[BEGIN PASSAGE SHOWN]

The foreach method works exactly like it does for collections, applying a method for its side effect. The method is applied to the single value in the future. It is convenient for harvesting the answer when it materializes.

val combined = for n1 <- future1; n2 <- future2 yield n1 + n2
combined.foreach(n => println(s"Sum: $n"))

Table 16–1 Transformations on a Future[T] with Success Value v or Exception ex

Method

Result type

Description

collect(pf: PartialFunction[T, S])

Future[S]

Like map, but with a partial function. The result fails with a NoSuchElementException if pf(v) is not defined.

foreach(f: T => U)

Unit

Calls f(v) like map, but only for its side effect.

andThen(pf: PartialFunction[Try[T], U])

Future[T]

Calls pf(v) for its side effect and returns a future with v.

filter(p: T => Boolean)

Future[T]

Calls p(v) and returns a future with v or a NoSuchElementException.

recover(pf: PartialFunction[Throwable, U])
recoverWith(pf: PartialFunction[Throwable, Future[U]])

Future[U] (where U is a supertype of T)

A future with value v or pf(ex), flattened in the asynchronous case.

fallbackTo(f2: Future[U])

Future[U] (where U is a supertype of T)

A future with value v, or if this future failed, with the value of f2, or if that also failed, with exception ex.

failed

Future[Throwable]

A future with value ex.

transform(s: T => S, f: Throwable => Throwable)
transform(f: Try[T] => Try[S])
transformWith(f: Try[T] => Future[Try[S]])

Future[S]

Transforms both the success and failure.

zip(f2: Future[U])

Future[(T, U)]

A future with a pair holding v and the value of f2, or ex if this future fails, or the failure of f2.

zipWith(f2: Future[U])(f: (T, U) => R)

Future[R]

Zips both futures and applies f.

flatten

Future[S] (where T is Future[S])

Flattens a Future[Future[S]] into a Future[S].

The recover method accepts a partial function that can turn an exception into a successful result. Consider this call:

val f = Future { persist(data) } recover { case e: SQLException => 0 }

If a SQLException occurs, the future succeeds with result 0.

The fallbackTo method provides a different recovery mechanism. When you call f.fallbackTo(f2), then f2 is executed if f fails, and its value becomes the value of the future. However, f2 cannot inspect the reason for the failure.

The failed method turns a failed Future[T] into a successful Future[Throwable], just like the Try.failed method. You can retrieve the failure in a for expression like this:

val f = Future { persist(data) }
for v <- f do println(s"Succeeded with $v")
for ex <- f.failed do println(s"Failed with $ex")

Finally, you can zip two futures together. The call f1.zip(f2) yields a future whose result is a pair (v, w) if v was the result of f1 and w the result of f2, or an exception if either f1 or f2 failed. (If both fail, the exception of f1 is reported.)

[END PASSAGE SHOWN]

→ **REQUESTS**:
**a.** Edit the Scala futures passage between "Calls f(v) like" and "future with v.", inclusive, replacing "side effect" with "secondary effect".
**b.** Express every line of the rows as a Markdown table with the columns "No." and "Line", numbering the lines and leaving out blank ones. Omit the pictures.
The Scala futures passage and the rows come from unrelated sources.

[BEGIN DATA]

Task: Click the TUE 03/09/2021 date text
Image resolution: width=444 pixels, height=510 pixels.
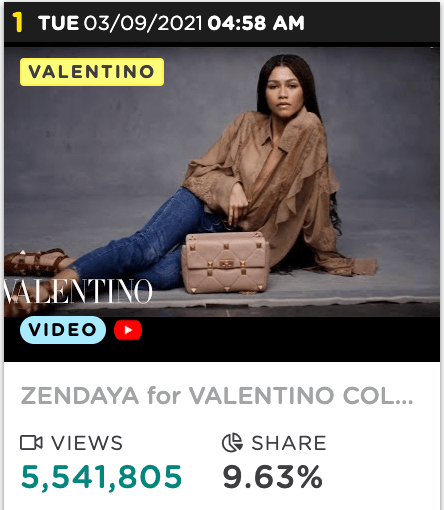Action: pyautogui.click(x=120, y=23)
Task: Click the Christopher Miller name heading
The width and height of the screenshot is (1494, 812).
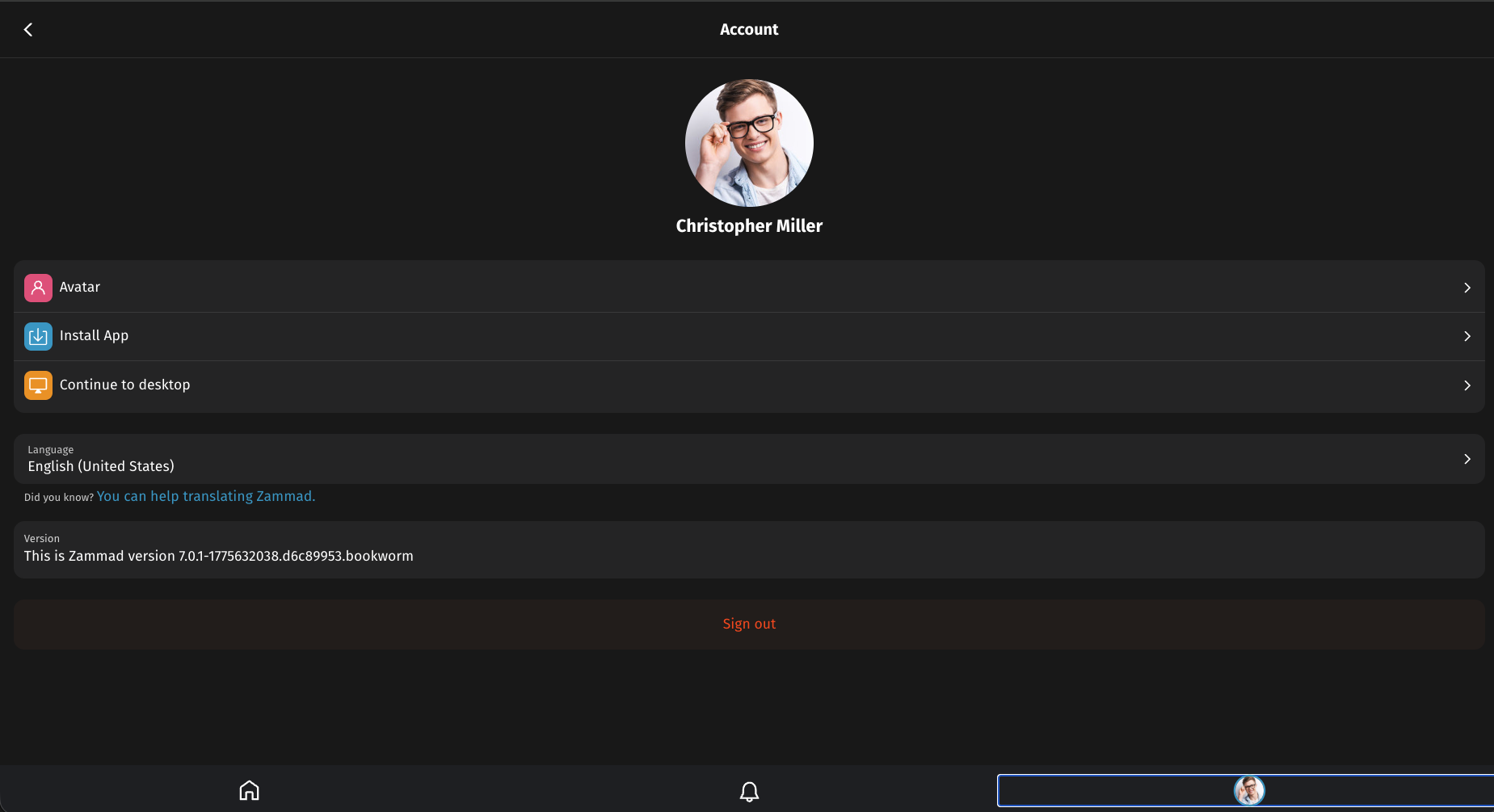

[END DATA]

→ **THE SOLUTIONS**:
**a.**
Calls f(v) like map, but only for its secondary effect.

andThen(pf: PartialFunction[Try[T], U])

Future[T]

Calls pf(v) for its secondary effect and returns a future with v.

**b.**
| No. | Line |
|---|---|
| 1 | Task: Click the TUE 03/09/2021 date text |
| 2 | Image resolution: width=444 pixels, height=510 pixels. |
| 3 | Action: pyautogui.click(x=120, y=23) |
| 4 | Task: Click the Christopher Miller name heading |
| 5 | The width and height of the screenshot is (1494, 812). |